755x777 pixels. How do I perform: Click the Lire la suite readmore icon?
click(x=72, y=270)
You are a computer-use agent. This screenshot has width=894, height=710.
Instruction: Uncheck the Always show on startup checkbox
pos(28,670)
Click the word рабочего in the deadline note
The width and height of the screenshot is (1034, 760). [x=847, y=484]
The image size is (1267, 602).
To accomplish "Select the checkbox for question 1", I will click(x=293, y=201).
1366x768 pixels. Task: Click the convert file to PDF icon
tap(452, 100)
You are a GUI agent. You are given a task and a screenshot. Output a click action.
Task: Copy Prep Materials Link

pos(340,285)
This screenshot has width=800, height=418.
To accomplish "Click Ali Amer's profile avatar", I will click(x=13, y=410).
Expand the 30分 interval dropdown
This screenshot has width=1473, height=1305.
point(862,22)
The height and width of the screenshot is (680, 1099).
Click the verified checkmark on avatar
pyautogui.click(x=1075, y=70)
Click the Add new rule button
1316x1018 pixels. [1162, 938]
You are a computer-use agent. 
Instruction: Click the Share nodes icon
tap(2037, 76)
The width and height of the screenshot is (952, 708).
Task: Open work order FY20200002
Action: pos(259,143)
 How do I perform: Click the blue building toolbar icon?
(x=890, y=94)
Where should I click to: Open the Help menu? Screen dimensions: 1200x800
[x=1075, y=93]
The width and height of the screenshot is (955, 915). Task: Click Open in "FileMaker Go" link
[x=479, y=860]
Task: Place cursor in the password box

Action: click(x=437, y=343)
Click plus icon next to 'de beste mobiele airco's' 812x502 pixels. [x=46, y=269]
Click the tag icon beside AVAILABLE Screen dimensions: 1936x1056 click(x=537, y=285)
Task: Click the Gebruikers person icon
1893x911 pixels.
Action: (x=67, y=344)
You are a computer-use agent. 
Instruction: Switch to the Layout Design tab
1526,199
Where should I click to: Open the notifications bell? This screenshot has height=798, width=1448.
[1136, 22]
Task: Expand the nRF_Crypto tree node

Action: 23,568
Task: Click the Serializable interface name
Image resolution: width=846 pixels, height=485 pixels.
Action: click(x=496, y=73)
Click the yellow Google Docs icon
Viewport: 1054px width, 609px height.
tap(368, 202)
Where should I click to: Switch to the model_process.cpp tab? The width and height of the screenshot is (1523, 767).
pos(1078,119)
* * * * *
Exercise requirements — Whenever a line of the listing above holds the string "agent", include it in the count, and report only the final number.

Output of the exercise — 4